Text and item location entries
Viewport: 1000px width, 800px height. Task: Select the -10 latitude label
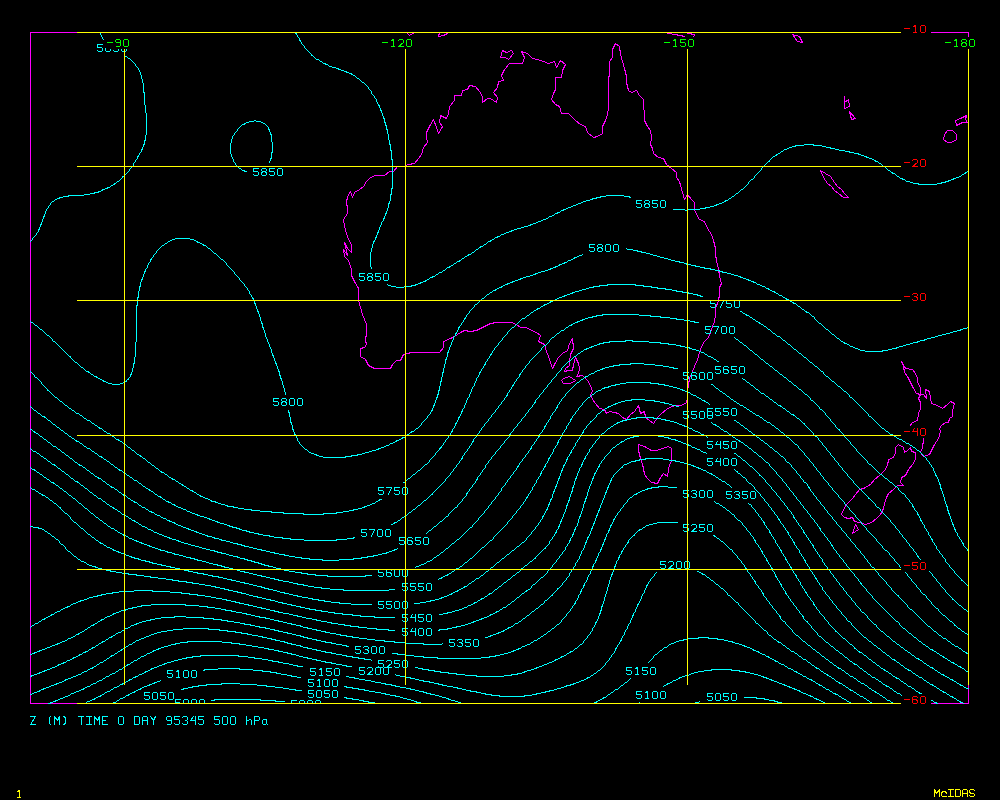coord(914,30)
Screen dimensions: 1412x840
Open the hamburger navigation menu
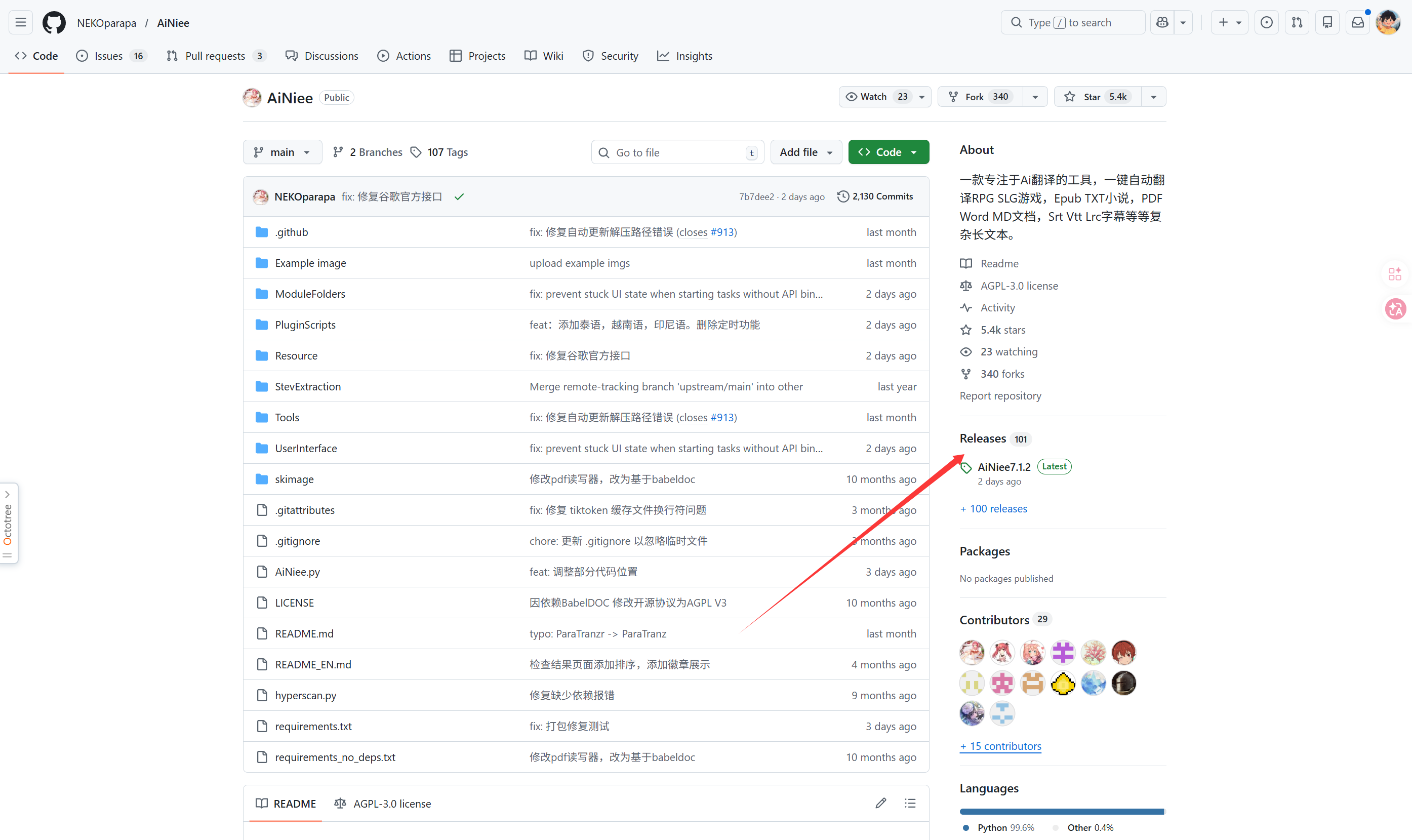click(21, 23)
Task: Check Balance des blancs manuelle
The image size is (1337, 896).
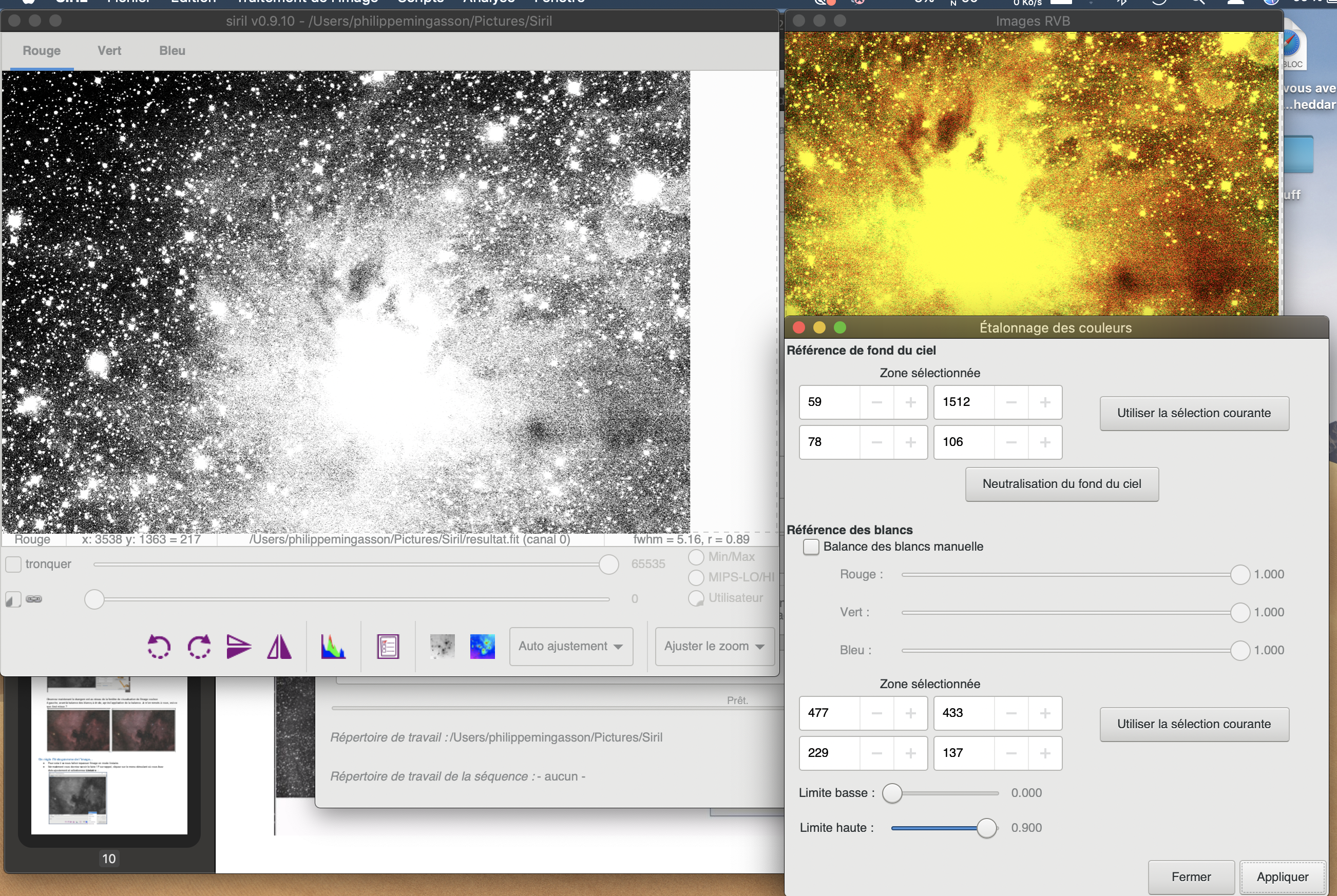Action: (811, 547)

### WHAT TO DO
Reproduce the records above line for line, without any changes, and leave the pictures out.

### EXERCISE RESPONSE
Viewport: 1000px width, 800px height. Task: Select the -10 latitude label
coord(914,30)
Screen dimensions: 1412x840
Open the hamburger navigation menu
click(21, 23)
Task: Check Balance des blancs manuelle
The image size is (1337, 896).
Action: (811, 547)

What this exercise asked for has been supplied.